▶ _Source extract_:
↓
We built Cursor for Minecraft. Instead of AI that helps you write code, you get AI agents that actually play the game with you.
demo.mp4
Steve acts as an Agent, or a series of Agents if you choose to employ all of them. You describe what you want, and he understands the context and executes. Same concept here, except instead of code editing, you get embodied Steves that operate in your Minecraft world.
The interface is simple: press K to open a panel, type what you need. The agents handle the interpretation, planning, and execution. Say "mine some iron" and the agent reasons about where iron spawns, navigates to the appropriate depth, locates ore veins, and extracts the resources. Ask for a house and it considers the available materials, generates an appropriate structure, and builds it block by block.
What makes this interesting is the multi-agent coordination. When multiple Steves work on the same task, they don't just independently execute, they actively coordinate to avoid conflicts and optimize workload distribution. Tell three agents to build a castle and they'll automatically partition the structure, divide sections among themselves, and parallelize the construction.
The agents aren't following predefined scripts. They're operating off natural language instructions, which means:
- Resource extraction where agents determine optimal mining locations and strategies
- Autonomous building with agents planning layouts and material usage
- Combat and defense where agents assess threats and coordinate responses
- Exploration and gathering with pathfinding and resource location
- Collaborative execution with automatic workload balancing and conflict resolution
You need:
- Minecraft 1.20.1 with Forge
- Java 17
- An OpenAI API key (or Groq/Gemini if you prefer)
↑
▶ _Entries supplied_:
↓
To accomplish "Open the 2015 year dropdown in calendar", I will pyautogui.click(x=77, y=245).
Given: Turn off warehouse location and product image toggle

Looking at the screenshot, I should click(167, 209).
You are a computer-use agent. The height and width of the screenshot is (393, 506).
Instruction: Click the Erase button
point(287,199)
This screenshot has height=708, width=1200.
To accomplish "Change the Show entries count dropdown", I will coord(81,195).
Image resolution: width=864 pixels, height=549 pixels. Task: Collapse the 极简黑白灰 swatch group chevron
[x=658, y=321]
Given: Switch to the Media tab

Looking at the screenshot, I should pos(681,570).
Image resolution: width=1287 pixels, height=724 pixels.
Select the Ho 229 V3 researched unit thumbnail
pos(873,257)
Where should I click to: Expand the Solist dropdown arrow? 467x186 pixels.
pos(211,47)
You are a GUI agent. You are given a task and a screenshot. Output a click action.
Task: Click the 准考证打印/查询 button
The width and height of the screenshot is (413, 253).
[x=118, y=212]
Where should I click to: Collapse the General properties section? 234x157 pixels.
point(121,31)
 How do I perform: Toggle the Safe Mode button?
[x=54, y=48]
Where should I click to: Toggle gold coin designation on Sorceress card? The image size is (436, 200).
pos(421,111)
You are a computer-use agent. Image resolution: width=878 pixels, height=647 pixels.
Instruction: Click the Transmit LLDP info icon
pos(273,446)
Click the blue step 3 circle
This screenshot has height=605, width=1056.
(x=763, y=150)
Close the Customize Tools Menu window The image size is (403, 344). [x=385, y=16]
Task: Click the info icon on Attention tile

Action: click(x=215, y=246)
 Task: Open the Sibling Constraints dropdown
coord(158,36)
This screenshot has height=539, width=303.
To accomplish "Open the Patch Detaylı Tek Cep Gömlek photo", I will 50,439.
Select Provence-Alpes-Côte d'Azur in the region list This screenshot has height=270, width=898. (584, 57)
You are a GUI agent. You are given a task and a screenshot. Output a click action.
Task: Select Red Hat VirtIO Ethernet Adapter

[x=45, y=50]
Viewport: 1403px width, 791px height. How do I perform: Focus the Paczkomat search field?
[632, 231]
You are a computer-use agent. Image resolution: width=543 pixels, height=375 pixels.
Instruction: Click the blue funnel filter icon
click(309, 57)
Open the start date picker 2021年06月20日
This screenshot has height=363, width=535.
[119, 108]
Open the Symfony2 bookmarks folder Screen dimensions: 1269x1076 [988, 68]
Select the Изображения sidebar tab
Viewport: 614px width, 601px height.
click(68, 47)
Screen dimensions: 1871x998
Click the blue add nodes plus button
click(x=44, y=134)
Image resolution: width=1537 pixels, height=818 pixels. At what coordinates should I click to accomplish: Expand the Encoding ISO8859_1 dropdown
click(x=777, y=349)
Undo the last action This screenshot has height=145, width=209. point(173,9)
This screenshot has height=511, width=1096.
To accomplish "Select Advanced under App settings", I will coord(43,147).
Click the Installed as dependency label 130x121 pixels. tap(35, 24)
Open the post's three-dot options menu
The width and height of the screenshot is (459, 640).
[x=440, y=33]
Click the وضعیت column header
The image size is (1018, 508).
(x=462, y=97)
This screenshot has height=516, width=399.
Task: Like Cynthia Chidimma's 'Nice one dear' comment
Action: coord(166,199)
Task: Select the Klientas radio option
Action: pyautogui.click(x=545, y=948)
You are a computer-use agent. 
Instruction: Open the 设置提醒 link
↑
▶ _What to do_:
1 > Summarize the text on Minecraft AI agents in two sentences.
2 > Please pick up the text on Minecraft AI agents after its last line and continue it.
The data is separate material from the text on Minecraft AI agents.

▶ _Task-by-task answers_:
1 > A Cursor-style system for Minecraft gives players AI agents, the Steves, who take natural-language instructions typed into a panel opened with K and then plan and carry out tasks such as mining, building, combat and exploration. Several agents can coordinate on one task by dividing the work among themselves, and running the system needs Minecraft 1.20.1 with Forge, Java 17, and an OpenAI API key (or Groq or Gemini).

2 >
Installation:
- Download the JAR from releases
- Put it in your
modsfolder - Launch Minecraft
- Copy
config/steve-common.toml.exampletoconfig/steve-common.toml - Add your API key to the config
Config example:
[openai]
apiKey = "your-api-key-here"
model = "gpt-3.5-turbo"
maxTokens = 1000
temperature = 0.7Then spawn a Steve with /steve spawn Bob and press K to start giving commands.
"mine 20 iron ore"
"build a house near me"
"help Alex with the tower"
"defend me from zombies"
"follow me"
"gather wood from that forest"
"make a cobblestone platform here"
"attack that creeper"
The agents are pretty good at figuring out what you mean. You don't need to be super specific.
Each Steve runs an autonomous agent loop that processes natural language commands through an LLM, converts them into structured actions, and executes them using Minecraft's game mechanics. The system uses a direct action execution model optimized for real-time gameplay rather than a traditional ReAct framework.
Core execution flow:
- User input captured via GUI (press K)
- Task sent to TaskPlanner with conversation context
- LLM (Groq/OpenAI/Gemini) generates structured action plan
- ResponseParser extracts actions from LLM response
- ActionExecutor processes actions through specialized action classes
- Actions execute tick-by-tick to avoid freezing the game
- Results fed back into conversation memory for context
LLM Integration (com.steve.ai.llm)
- GeminiClient, GroqClient, OpenAIClient: Pluggable LLM providers for agent reasoning
- TaskPlanner: Orchestrates LLM calls with context (conversation history, world state, Steve capabilities)
- PromptBuilder: Constructs prompts with available actions, examples, and formatting instructions
- ResponseParser: Extracts structured action sequences from LLM responses
Action System (com.steve.ai.action)
- ActionExecutor: Tick-based action execution engine (prevents game freezing)
- BaseAction: Abstract class for all actions (mine, build, move, combat, etc.)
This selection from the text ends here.